Fortunately, at the beginning of the year I started working for my PhD supervisor, but this was only temporary. So the search for something more longer term continued.
I applied for a multitude of jobs, anything which took my fancy, and for which I had a relatively good number of skills on my CV. I had a few of interviews, but most went for someone with more experience. How was I supposed to get any when nobody would give me the chance?!
Eventually I got a temporary contract with Unilever and grabbed it with both hands; some might say I “sold my soul to the devil”, but I took the first opportunity. I didn’t want to be unemployed, especially in the current times and I saw it as a positive career move.
At first glance, working for a huge commercial company seemed glamorous! Compared to the academic setting of my PhD, the financial resource is incredible! During my PhD, ordering a chemical or enzyme was never an issue. In fact, the bulk of my data came from LC-MS experiments and I had lots of opportunities to go to conferences, even one in Australia, so it was never classed a “poor” experience.
However, from what I’ve seen at Unilever, the industrial setting really is a completely different world. Facilities, for example: I was used to filling 96-well plates with media with a multi-channel pipette, but now there was a machine to do it all for me in a matter of seconds! Then the use of robots takes things a giant step further! All the sophisticated equipment is of course down to greater demand and so the work is much higher throughput. There is also an additional concern of work-related injuries; anything serious could damage the company, financially and reputably.
Working within the bioscience department, my work is spread over several product areas, with oral care projects being the main focus, but small aspects of laundry and deodorant are also involved. So far I’ve been carrying out a multitude of microbiological assays to determine the effectiveness of new possible formulations. New to me, this has involved some processing of samples from clinical trials and even the chance to get involved, with contact to consumers – something I’ve really enjoyed, not to mention getting additional skills on my CV.
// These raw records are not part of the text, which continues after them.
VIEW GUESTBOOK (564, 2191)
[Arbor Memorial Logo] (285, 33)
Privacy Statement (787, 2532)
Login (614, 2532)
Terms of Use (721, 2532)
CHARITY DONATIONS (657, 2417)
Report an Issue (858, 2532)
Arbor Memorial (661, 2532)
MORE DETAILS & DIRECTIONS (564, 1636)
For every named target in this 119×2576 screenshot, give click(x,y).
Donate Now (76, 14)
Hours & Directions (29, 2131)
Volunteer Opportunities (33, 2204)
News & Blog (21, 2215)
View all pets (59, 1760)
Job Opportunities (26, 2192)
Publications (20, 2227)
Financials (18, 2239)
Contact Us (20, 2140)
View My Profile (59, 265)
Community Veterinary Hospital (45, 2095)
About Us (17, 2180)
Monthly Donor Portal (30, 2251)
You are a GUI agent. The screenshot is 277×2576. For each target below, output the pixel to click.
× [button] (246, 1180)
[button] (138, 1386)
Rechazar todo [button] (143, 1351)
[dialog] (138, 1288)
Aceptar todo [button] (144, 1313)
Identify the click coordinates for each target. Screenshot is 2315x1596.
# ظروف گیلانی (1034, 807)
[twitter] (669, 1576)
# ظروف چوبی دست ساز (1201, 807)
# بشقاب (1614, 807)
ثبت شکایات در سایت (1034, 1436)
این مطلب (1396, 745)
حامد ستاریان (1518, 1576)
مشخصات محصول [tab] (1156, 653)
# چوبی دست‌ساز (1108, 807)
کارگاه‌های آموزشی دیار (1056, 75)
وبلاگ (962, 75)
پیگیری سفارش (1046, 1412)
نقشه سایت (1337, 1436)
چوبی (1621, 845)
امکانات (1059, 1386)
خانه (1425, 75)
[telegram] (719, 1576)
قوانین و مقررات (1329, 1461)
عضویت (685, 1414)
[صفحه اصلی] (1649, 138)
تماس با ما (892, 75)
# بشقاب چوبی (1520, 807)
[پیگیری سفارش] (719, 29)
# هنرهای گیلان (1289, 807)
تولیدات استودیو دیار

Being about halfway through my contract, I am starting to think about the job hunting process once again. Permanent positions here appear to be extremely rare, and temporary contract extensions, less so, but the notification period often being a month to the end. Saying that, I’m currently unsure; if I was proposed either option, would I want to stay? The prospect of a permanent post is attractive when compared to an academic post-doctoral contract. On the negative side, my discussions with others have revealed an employee’s project focus can be changed overtime, depending simply on the direction the business wants to take. The positives and negatives are something which I need to consider further and then decide, together with the opportunities that come along, where and what I’ll be doing in 2013.